### Your goal:
All of the records must come back exactly as they were given.

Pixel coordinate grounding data
□ □ □ □ □

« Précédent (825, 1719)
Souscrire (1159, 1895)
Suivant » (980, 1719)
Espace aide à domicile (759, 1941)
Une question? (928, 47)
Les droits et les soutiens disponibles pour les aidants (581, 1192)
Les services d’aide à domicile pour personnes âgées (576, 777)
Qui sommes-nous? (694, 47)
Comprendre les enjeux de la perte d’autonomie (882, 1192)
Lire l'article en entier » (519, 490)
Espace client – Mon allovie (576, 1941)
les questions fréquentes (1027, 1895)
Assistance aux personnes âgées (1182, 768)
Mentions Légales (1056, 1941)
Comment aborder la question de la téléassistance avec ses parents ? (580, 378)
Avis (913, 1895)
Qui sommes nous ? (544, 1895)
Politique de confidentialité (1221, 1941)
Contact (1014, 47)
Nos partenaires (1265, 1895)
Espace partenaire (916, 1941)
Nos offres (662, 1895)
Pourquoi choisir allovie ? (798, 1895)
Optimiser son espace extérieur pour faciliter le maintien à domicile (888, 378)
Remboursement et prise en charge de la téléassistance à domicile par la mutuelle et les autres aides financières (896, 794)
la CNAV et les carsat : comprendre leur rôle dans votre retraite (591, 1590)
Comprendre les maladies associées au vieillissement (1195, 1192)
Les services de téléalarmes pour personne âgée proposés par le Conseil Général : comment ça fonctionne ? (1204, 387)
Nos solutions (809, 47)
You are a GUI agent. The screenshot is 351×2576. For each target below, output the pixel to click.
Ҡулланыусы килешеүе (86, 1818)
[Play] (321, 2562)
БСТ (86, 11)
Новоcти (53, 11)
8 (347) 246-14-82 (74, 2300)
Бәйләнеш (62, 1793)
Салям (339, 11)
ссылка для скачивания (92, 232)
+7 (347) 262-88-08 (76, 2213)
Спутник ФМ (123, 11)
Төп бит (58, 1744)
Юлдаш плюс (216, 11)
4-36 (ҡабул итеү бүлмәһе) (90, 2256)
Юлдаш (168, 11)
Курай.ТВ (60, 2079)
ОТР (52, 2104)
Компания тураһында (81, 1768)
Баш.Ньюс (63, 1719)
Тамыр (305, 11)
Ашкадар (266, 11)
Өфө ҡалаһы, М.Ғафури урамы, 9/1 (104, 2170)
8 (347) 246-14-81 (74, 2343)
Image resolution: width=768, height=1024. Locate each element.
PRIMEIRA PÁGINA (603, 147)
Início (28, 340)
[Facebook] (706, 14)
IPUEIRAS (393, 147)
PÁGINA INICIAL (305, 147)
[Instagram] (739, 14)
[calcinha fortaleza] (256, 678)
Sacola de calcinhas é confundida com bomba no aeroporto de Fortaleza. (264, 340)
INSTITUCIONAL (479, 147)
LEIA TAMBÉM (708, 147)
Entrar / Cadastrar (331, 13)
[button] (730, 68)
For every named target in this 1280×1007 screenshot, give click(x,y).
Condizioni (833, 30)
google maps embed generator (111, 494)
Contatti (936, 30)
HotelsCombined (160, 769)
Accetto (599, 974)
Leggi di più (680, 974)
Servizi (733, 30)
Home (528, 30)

□ □ □ □ □

### Result for this task:
« Précédent (825, 1719)
Souscrire (1159, 1895)
Suivant » (980, 1719)
Espace aide à domicile (759, 1941)
Une question? (928, 47)
Les droits et les soutiens disponibles pour les aidants (581, 1192)
Les services d’aide à domicile pour personnes âgées (576, 777)
Qui sommes-nous? (694, 47)
Comprendre les enjeux de la perte d’autonomie (882, 1192)
Lire l'article en entier » (519, 490)
Espace client – Mon allovie (576, 1941)
les questions fréquentes (1027, 1895)
Assistance aux personnes âgées (1182, 768)
Mentions Légales (1056, 1941)
Comment aborder la question de la téléassistance avec ses parents ? (580, 378)
Avis (913, 1895)
Qui sommes nous ? (544, 1895)
Politique de confidentialité (1221, 1941)
Contact (1014, 47)
Nos partenaires (1265, 1895)
Espace partenaire (916, 1941)
Nos offres (662, 1895)
Pourquoi choisir allovie ? (798, 1895)
Optimiser son espace extérieur pour faciliter le maintien à domicile (888, 378)
Remboursement et prise en charge de la téléassistance à domicile par la mutuelle et les autres aides financières (896, 794)
la CNAV et les carsat : comprendre leur rôle dans votre retraite (591, 1590)
Comprendre les maladies associées au vieillissement (1195, 1192)
Les services de téléalarmes pour personne âgée proposés par le Conseil Général : comment ça fonctionne ? (1204, 387)
Nos solutions (809, 47)
You are a GUI agent. The screenshot is 351×2576. For each target below, output the pixel to click.
Ҡулланыусы килешеүе (86, 1818)
[Play] (321, 2562)
БСТ (86, 11)
Новоcти (53, 11)
8 (347) 246-14-82 (74, 2300)
Бәйләнеш (62, 1793)
Салям (339, 11)
ссылка для скачивания (92, 232)
+7 (347) 262-88-08 (76, 2213)
Спутник ФМ (123, 11)
Төп бит (58, 1744)
Юлдаш плюс (216, 11)
4-36 (ҡабул итеү бүлмәһе) (90, 2256)
Юлдаш (168, 11)
Курай.ТВ (60, 2079)
ОТР (52, 2104)
Компания тураһында (81, 1768)
Баш.Ньюс (63, 1719)
Тамыр (305, 11)
Ашкадар (266, 11)
Өфө ҡалаһы, М.Ғафури урамы, 9/1 (104, 2170)
8 (347) 246-14-81 (74, 2343)
Image resolution: width=768, height=1024. Locate each element.
PRIMEIRA PÁGINA (603, 147)
Início (28, 340)
[Facebook] (706, 14)
IPUEIRAS (393, 147)
PÁGINA INICIAL (305, 147)
[Instagram] (739, 14)
[calcinha fortaleza] (256, 678)
Sacola de calcinhas é confundida com bomba no aeroporto de Fortaleza. (264, 340)
INSTITUCIONAL (479, 147)
LEIA TAMBÉM (708, 147)
Entrar / Cadastrar (331, 13)
[button] (730, 68)
For every named target in this 1280×1007 screenshot, give click(x,y).
Condizioni (833, 30)
google maps embed generator (111, 494)
Contatti (936, 30)
HotelsCombined (160, 769)
Accetto (599, 974)
Leggi di più (680, 974)
Servizi (733, 30)
Home (528, 30)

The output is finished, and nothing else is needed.